I reported this story in 2006, six years before women’s boxing became an Olympic sport.
If you drive south from downtown Calcutta, past scores of aging British colonial buildings, past roadside camps teeming with barefoot children, and past the Hindu Temple devoted to violent Goddess Kali, you will eventually reach the South Calcutta Physical Culture Association.
This is a boxing club whose most celebrated members are girls.
Sannu Bebi is one of two beefy 17-year-old twins who train every day at this open-air gym. “We sisters have made a name for ourselves,” she said. “There’s no-one quite like us.”
The twins’ mother watches on, her face a mixture of pride and bemusement. Her daughters, she says have always been a law unto themselves.
“They had a passion about boxing since they were absolute toddlers,” she said. “They said that ‘well, boys can do that, why not girls? We want to do something that boys can do and surpass them.'”
Twenty-one girls belong to the club. They’re still outnumbered by the boys, but it’s the girls who’re winning tournaments.
The man who runs the club is Asit Banerjee. He’s a small, muscular former boxer who’s now in his 50s. For Banerjee, the key to boxing is being able to draw on a burning anger. Indian boys used to have it, he said, back in colonial times.
“In those days, the boys have a target against the British rulers,” he said. “In the playground, in the boxing ring, they used to fight and win against the British soldiers and the British sportsmen. That was the motivation. they were hungry. But after some time we found that motivation is no more.”

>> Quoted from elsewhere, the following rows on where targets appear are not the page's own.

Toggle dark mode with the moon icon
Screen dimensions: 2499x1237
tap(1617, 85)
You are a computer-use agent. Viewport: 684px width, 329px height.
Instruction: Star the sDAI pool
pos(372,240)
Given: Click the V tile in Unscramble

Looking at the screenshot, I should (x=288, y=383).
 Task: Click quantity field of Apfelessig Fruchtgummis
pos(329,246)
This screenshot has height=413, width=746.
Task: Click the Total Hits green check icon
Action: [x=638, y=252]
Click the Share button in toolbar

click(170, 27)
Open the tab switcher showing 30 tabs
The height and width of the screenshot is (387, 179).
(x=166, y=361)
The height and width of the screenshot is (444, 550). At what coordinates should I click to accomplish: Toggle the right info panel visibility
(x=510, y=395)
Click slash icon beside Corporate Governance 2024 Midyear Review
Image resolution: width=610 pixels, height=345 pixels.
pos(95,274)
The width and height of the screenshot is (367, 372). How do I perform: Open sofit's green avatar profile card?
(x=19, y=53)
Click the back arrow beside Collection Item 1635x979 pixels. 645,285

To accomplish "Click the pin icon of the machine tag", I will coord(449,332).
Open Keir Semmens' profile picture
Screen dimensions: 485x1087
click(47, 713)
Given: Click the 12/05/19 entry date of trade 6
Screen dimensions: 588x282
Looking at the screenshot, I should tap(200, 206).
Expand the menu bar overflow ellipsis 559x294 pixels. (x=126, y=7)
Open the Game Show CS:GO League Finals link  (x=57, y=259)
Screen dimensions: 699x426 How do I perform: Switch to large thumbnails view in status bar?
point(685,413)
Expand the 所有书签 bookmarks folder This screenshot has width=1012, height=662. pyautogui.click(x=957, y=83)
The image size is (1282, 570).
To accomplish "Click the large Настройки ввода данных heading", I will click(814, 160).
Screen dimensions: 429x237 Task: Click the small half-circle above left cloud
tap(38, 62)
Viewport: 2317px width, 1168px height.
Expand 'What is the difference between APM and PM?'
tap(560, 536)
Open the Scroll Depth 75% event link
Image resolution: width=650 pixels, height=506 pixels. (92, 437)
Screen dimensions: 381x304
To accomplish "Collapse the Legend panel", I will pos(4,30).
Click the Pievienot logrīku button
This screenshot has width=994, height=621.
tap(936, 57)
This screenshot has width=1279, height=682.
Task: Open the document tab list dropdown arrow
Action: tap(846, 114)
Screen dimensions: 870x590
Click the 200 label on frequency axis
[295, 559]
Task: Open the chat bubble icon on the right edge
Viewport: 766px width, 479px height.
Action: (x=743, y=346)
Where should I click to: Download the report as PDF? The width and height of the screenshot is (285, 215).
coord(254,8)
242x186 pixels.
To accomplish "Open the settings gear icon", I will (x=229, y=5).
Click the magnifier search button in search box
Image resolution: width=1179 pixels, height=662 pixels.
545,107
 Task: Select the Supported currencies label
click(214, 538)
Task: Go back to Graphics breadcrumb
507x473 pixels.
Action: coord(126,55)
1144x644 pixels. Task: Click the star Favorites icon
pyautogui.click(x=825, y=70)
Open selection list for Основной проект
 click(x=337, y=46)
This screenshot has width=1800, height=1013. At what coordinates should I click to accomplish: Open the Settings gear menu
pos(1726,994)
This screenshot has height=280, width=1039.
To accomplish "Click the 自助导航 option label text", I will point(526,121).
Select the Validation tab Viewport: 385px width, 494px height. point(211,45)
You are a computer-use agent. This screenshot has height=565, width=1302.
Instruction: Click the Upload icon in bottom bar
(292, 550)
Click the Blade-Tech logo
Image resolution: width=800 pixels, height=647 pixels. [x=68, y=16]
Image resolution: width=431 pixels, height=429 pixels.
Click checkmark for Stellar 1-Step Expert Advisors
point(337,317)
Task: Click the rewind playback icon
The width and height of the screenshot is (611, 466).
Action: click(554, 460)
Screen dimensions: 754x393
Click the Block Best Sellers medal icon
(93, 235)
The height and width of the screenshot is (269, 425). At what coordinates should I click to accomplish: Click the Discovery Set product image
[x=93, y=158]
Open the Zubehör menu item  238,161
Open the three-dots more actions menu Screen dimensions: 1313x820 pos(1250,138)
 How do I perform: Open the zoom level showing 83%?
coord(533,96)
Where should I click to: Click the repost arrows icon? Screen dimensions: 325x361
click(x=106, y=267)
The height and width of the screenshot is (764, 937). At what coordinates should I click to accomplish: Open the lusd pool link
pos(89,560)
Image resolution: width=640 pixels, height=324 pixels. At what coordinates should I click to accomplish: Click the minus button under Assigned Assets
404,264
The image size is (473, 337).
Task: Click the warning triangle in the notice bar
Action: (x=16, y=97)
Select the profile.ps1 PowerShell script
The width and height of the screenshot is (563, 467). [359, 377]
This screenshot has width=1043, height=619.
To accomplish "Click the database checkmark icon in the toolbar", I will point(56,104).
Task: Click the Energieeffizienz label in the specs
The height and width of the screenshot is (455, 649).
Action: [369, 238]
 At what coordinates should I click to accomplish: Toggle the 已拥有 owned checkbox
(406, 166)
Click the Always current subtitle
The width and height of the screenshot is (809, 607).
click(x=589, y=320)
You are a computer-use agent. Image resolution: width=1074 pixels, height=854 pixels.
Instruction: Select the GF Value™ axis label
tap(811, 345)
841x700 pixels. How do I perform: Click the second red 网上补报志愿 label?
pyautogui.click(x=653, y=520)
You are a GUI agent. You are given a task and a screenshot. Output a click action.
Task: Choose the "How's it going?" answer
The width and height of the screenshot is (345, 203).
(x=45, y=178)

So Banerjee turned to girls. In 1990, he started recruiting girls from Calcutta’s downtrodden Muslim neighborhoods. It’s still where most of his female fighters come from.
“These Muslim girls are strong, brave,” he said. “They know how to fight back. They don’t run away. They have a…killer instinct.”
Banerjee himself is Hindu. What he says next might be considered religious bigotry. Not here in some of the meaner streets of Calcutta.
“The best combination for India is Hindu mind and Muslim body,” he said. “Hindu mind is good. Muslim blood is very strong. So if this way, these two communities come closer, that’ll be the best combination.”
Whatever the reason, this club has produced several state and national champions. It’s become such a mecca for women’s boxing that a famous movie star has been learning her jabs and hooks from coaches here. She’s a Muslim too.
The 17-year-old twins are the last boxers still training on this humid evening. Sannu, dressed in a baggy red T-shirt and shorts, flashes a pair of intense eyes at her trainer as he pushes her to punch harder.
Sannu’s sister Shatila, dressed in blue, seems less passionate. But her timing is better.
Their mother sits ringside, She’s wearing a sari.
She recalls that her late husband — a policeman and a conservative Muslim — disapproved of his daughters’ hobby.
“He said: ‘No no no!'” she said. “‘They are girls! They’ll injure themselves.'”
But their mother urged her husband to let them box.
And the girls soon took they skills outside the ring.
Shatila speaks with pride about how they beat up a bully at school, and intimidated a cop who was trying to extort money from a friend. And then there was the time the twins witnessed a robbery on a bus.
“There was somebody in the bus and then the person snatched the bag and ran,” said Shatila. “I was very angry. I ran, I nabbed him and I beat him up and I saw that blood was coming out of his nose. And then it was all right.”
The look on Shatila’s face as she tells this story is part-thuggish part-bashful. It’s not a look you see much on Indian women. She acts more like the teenage girl that she is when I ask her and Sannu who their idol is. They answer in unison.
Leila Ali, daughter of Muhammad Ali, one of the world’s most famous female boxers. She retired in 2007.
Sannu proudly quotes from a local newspaper article. It said she had the Leila Ali punch.
Update: In 2012, India’s women boxers have another role model: Olympian Mary Kom.